*** Opening of Data to use ***

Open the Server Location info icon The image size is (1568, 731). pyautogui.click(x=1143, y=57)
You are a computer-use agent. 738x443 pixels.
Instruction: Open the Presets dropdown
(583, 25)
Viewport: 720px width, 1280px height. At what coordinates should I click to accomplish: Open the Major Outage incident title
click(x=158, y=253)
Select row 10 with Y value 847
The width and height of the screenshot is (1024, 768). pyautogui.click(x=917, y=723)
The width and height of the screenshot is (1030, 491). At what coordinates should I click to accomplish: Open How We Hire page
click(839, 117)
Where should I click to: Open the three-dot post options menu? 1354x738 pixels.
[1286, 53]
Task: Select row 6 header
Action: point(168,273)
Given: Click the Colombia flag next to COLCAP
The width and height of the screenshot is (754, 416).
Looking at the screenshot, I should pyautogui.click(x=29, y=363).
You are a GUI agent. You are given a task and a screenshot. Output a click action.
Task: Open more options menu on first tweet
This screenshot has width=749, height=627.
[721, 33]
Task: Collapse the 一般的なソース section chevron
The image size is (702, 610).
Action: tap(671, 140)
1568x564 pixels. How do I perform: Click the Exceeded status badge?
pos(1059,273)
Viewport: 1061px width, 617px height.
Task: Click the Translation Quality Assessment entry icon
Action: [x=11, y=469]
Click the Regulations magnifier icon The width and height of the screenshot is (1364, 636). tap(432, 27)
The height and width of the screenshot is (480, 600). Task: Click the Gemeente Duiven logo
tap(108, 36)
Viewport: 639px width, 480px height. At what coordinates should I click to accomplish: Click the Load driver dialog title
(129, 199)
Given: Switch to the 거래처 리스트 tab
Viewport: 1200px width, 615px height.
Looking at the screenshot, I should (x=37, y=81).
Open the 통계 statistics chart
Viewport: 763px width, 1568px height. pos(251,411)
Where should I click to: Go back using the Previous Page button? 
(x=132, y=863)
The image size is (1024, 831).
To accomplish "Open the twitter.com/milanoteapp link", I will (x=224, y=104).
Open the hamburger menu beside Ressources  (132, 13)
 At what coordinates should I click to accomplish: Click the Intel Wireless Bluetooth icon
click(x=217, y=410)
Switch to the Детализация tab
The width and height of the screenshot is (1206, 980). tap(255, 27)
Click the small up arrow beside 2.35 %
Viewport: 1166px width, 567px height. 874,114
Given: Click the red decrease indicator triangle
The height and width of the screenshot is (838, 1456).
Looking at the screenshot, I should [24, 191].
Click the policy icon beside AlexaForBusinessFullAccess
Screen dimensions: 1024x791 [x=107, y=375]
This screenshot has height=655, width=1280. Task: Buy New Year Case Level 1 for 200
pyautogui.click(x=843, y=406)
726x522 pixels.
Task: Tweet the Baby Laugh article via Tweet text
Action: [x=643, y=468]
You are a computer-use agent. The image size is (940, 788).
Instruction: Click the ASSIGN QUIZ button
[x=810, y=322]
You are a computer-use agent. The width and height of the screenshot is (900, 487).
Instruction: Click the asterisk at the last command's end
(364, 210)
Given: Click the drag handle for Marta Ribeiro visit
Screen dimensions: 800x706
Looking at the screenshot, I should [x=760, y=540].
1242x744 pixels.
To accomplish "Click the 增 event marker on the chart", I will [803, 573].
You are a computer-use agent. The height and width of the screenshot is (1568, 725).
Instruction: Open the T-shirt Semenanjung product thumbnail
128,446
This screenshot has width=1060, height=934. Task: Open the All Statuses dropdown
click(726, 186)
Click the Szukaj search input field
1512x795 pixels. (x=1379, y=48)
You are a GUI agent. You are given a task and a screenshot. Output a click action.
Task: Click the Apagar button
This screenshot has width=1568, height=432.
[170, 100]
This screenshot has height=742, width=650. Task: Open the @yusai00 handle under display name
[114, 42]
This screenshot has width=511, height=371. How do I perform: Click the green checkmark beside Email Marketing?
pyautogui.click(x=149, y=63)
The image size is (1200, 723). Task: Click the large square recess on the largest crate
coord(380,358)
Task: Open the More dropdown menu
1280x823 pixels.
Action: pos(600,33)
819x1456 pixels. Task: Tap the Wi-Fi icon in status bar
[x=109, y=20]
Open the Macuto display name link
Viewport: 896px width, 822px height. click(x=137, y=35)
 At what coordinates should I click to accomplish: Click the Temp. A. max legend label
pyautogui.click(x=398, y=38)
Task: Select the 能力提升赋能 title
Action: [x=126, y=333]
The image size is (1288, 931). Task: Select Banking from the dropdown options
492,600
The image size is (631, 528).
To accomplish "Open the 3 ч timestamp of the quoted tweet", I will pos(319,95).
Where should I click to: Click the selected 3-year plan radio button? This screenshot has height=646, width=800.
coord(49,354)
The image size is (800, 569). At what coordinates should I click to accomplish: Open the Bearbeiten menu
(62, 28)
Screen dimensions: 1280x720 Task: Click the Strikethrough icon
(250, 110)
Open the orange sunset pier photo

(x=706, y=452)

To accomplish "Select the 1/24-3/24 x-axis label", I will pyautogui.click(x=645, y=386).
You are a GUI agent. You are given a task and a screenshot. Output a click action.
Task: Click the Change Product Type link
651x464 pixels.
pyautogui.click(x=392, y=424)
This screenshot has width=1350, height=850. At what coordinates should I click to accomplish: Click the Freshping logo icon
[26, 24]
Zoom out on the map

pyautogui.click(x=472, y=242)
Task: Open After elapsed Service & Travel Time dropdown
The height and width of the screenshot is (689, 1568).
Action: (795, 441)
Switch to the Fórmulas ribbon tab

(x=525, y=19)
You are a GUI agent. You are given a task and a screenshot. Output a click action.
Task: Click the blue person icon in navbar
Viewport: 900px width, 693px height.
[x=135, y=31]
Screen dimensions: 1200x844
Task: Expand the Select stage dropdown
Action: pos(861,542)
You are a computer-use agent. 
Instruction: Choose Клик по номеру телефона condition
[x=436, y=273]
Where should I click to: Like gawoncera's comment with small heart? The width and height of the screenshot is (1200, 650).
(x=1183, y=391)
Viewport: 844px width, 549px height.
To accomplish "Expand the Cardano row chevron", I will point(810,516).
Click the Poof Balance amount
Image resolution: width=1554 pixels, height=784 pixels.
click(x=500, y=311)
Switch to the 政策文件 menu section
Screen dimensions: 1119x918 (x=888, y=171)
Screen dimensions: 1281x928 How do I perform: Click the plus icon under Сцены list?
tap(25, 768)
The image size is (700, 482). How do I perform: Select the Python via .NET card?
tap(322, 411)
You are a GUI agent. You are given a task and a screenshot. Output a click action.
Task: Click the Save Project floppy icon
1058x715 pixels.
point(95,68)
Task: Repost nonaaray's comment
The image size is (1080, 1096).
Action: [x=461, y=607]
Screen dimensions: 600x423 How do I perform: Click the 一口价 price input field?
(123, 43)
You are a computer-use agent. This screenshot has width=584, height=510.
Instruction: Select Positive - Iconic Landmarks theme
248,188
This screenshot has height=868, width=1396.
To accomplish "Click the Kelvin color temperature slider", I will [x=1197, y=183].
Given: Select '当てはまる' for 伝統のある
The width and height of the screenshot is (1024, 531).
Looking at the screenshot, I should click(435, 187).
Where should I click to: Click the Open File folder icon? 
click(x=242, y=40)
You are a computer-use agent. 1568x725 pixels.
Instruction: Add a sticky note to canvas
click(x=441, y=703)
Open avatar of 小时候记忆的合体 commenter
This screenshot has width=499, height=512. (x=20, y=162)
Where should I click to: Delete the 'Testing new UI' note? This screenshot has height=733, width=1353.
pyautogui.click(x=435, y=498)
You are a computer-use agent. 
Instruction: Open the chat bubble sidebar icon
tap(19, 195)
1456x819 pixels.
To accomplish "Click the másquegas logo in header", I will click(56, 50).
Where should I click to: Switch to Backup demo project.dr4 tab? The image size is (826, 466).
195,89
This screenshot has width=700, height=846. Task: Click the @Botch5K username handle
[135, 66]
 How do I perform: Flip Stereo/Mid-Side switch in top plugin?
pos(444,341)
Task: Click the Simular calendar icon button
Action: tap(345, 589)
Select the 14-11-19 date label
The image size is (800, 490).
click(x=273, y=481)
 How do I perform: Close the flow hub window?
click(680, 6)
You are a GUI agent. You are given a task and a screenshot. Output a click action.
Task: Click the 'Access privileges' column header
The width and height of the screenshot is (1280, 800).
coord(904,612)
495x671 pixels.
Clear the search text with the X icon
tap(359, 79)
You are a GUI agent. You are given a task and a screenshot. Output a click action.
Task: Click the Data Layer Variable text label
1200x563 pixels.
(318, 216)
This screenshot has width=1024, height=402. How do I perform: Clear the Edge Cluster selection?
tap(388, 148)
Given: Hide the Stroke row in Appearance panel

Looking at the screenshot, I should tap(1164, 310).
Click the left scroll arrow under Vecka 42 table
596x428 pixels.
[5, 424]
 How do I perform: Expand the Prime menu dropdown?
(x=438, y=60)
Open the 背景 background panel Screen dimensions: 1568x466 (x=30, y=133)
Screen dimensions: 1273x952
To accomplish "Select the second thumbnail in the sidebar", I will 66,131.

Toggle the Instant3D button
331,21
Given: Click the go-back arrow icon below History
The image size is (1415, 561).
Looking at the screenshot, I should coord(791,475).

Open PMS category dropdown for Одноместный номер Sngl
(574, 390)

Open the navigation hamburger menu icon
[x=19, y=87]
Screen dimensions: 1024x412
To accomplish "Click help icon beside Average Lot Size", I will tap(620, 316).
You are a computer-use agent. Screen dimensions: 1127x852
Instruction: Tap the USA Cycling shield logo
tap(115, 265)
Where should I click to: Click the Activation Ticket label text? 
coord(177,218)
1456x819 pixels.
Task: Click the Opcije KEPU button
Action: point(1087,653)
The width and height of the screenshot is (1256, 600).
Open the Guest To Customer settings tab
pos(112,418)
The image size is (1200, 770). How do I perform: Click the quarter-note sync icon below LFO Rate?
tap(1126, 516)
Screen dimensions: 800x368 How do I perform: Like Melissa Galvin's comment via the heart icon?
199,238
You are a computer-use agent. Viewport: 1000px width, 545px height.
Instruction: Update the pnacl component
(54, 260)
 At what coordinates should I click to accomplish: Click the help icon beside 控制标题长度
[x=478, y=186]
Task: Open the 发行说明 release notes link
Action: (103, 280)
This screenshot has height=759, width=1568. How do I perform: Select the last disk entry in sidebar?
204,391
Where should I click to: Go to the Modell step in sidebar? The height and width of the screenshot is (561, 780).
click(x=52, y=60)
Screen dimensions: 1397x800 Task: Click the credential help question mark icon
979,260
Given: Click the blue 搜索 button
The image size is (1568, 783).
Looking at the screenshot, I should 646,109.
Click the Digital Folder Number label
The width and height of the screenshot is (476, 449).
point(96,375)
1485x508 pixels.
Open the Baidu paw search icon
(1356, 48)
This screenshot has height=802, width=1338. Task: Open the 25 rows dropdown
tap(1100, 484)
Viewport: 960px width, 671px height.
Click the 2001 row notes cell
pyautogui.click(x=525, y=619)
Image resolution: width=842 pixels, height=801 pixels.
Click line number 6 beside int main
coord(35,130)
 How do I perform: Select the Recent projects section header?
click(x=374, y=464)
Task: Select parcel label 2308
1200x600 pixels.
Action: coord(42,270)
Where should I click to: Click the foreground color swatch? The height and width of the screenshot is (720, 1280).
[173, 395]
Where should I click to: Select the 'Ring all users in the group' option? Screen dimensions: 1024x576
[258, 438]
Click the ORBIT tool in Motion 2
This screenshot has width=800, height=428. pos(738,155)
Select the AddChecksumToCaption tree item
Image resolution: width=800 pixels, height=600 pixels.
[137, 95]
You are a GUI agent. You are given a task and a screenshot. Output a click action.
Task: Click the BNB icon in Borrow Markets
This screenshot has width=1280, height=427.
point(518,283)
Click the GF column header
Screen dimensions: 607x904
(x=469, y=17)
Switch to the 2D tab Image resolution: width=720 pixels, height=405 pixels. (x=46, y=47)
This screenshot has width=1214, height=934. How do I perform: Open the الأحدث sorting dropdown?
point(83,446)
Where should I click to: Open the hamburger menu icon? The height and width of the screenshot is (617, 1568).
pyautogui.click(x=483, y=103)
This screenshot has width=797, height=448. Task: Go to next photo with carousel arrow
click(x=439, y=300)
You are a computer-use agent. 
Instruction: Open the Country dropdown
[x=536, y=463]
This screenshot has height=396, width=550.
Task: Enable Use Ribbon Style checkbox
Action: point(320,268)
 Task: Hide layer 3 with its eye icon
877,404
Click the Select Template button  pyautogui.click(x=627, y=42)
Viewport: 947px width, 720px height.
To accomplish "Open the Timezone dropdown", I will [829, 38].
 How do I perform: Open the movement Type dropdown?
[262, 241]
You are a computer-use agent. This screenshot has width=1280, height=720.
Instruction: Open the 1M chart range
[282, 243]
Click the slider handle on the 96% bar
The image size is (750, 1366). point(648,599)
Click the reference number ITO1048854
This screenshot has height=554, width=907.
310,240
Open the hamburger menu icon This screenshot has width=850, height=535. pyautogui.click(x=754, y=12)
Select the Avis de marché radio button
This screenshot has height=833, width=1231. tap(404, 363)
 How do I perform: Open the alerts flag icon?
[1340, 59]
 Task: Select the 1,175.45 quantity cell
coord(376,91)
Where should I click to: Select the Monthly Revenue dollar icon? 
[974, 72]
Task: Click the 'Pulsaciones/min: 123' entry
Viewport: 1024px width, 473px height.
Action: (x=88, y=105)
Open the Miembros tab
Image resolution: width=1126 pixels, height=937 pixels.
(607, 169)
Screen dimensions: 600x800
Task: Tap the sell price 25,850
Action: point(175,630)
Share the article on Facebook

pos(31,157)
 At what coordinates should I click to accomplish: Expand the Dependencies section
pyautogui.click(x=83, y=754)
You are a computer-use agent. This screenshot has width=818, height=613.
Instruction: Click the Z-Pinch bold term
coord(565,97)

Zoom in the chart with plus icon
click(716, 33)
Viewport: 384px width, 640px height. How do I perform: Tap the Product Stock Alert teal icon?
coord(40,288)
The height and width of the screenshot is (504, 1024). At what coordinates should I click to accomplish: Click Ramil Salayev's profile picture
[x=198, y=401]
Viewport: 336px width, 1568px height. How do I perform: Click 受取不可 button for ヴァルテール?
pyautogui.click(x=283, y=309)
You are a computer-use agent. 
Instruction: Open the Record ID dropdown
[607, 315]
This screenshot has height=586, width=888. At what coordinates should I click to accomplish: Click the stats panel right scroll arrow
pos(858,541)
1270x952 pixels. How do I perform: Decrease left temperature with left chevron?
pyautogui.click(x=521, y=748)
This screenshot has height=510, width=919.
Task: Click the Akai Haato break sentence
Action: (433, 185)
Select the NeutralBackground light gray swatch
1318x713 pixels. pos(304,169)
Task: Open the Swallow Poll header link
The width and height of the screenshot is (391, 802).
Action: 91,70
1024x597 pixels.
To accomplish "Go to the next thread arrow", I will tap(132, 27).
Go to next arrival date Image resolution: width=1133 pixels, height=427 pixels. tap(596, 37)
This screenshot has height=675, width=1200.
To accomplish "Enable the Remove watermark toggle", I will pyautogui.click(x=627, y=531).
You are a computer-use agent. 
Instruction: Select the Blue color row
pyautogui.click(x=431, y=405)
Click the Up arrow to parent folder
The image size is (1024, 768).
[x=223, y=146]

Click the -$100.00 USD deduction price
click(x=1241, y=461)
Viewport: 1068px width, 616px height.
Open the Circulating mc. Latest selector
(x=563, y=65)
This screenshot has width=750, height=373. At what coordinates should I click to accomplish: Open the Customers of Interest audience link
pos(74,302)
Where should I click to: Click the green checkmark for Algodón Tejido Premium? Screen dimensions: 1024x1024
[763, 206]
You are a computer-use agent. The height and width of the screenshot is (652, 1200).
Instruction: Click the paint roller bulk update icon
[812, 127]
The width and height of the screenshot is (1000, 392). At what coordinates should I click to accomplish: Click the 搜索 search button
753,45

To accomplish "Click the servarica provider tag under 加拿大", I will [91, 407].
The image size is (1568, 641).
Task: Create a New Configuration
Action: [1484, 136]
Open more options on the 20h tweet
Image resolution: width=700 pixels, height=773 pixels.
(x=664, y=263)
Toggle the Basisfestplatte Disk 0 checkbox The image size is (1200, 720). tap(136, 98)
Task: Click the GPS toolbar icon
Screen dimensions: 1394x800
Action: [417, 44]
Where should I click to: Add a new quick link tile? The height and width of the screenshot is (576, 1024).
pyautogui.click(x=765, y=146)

*** Close of Data to use ***

#### [What you have to do]
Which lines run from the one holding "How do I perform: Open the alerts flag icon?" through the one holding "Open the Miembros tab" in the records above? Repeat them exactly, both included, and nothing more.

#### [Response area]
 How do I perform: Open the alerts flag icon?
[1340, 59]
 Task: Select the 1,175.45 quantity cell
coord(376,91)
Where should I click to: Select the Monthly Revenue dollar icon? 
[974, 72]
Task: Click the 'Pulsaciones/min: 123' entry
Viewport: 1024px width, 473px height.
Action: (x=88, y=105)
Open the Miembros tab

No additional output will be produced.